Initialize the system



In [ ]:

    
%reload_ext autoreload
from util.dependencies import *
from settings import USER_ID

Import Data

Cerebral Cortex provides a set of predefined data import routines that fit typical use cases. The most common is CSV data parser, csv_data_parser. These parsers are easy to write and can be extended to support most types of data. Additionally, the data importer, import_data, needs to be brought into this notebook so that we can start the data import process.

The import_data method requires several parameters that are discussed below.

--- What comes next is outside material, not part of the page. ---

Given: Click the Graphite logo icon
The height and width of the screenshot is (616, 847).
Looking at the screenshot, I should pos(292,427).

cc_config: The path to the configuration files for Cerebral Cortex; this is the same folder that you would utilize for the Kernel initialization
input_data_dir: The path to where the data to be imported is located; in this example, sample_data is available in the file/folder browser on the left and you should explore the files located inside of it
user_id: The universally unique identifier (UUID) that owns the data to be imported into the system
data_file_extension: The type of files to be considered for import
data_parser: The import method or another that defines how to interpret the data samples on a per-line basis
gen_report: A simple True/False value that controls if a report is printed to the screen when complete



In [ ]:

    
from cerebralcortex.data_importer.data_parsers import csv_data_parser
from cerebralcortex.data_importer import import_dir

import_dir(
    cc_config="/home/md2k/cc_conf/",
    input_data_dir="sample_data/",
    user_id=USER_ID,
    data_file_extension=[".csv"],
    data_parser=csv_data_parser,
    gen_report=True
)

Create CerebralCortex object



In [ ]:

    
CC = Kernel("/home/md2k/cc_conf/")

View Imported Data



In [ ]:

    
iot_stream = CC.get_stream("iot-data-stream")

# Data
iot_stream.show(truncate=False)

# Metadata
iot_stream.metadata

How to write an algorithm

This section provides an example of how to write a simple smoothing algorithm and apply it to the data that was just imported.

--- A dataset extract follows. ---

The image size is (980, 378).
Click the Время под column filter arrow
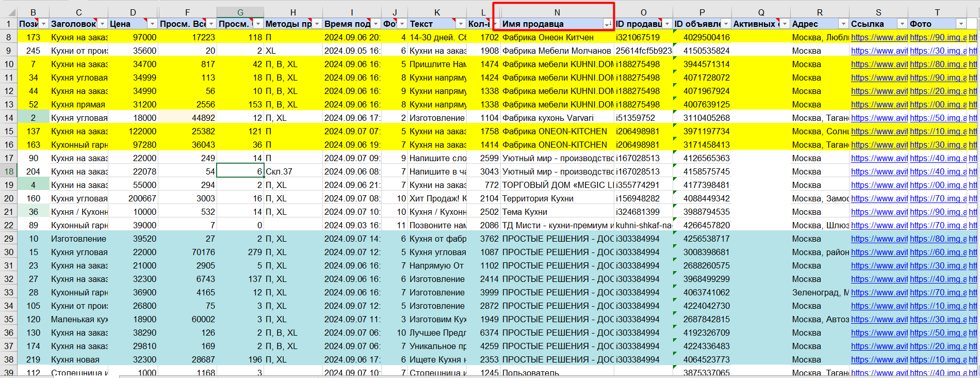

Import the necessary modules



In [ ]:

    
from pyspark.sql.functions import pandas_udf, PandasUDFType
from pyspark.sql.types import StructField, StructType, StringType, FloatType, TimestampType, IntegerType
from pyspark.sql.functions import minute, second, mean, window
from pyspark.sql import functions as F
import numpy as np

Define the Schema

This schema defines what the computation module will return to the execution context for each row or window in the datastream.



In [ ]:

    
schema = StructType([
    StructField("smooth_vals",  FloatType())
])

Write a user defined function

The user-defined function (UDF) is one of two mechanisms available for distributed data processing within the Apache Spark framework.

The F.udf Python decorator assigns the recently defined schema as a return type of the udf method. The method, smooth_algo, accepts a list of values, vals, and any python-based operations can be run over this data window to produce the result defined in the schema. In this case, we are computing a simple windowed average.



In [ ]:

    
@F.udf(schema)
def smooth_algo(vals):
    return [sum(vals)/len(vals)]

Run the smoothing algorithm on imported data

The smoothing algorithm is applied to the datastream by calling the run_algorithm method and passing the method as a parameter along with which columns, some_vals, that should be sent. Finally, the windowDuration parameter specified the size of the time windows on which to segment the data before applying the algorithm. Notice that when the next cell is run, the operation completes nearly instantaneously. This is due to the lazy evaluation aspects of the Spark framework. When you run the next cell to show the data, the algorithm will be applied to the whole dataset before displaying the results on the screen.



In [ ]:

    
smooth_stream = iot_stream.run_algorithm(smooth_algo, columnNames=["some_vals"], windowDuration=10)



In [ ]:

    
smooth_stream.show(truncate=False)

Visualize data

These are two plots that show the original and smoothed data to visually check how the algorithm transformed the data.



In [ ]:

    
iot_stream.plot()



In [ ]:

    
smooth_stream.plot()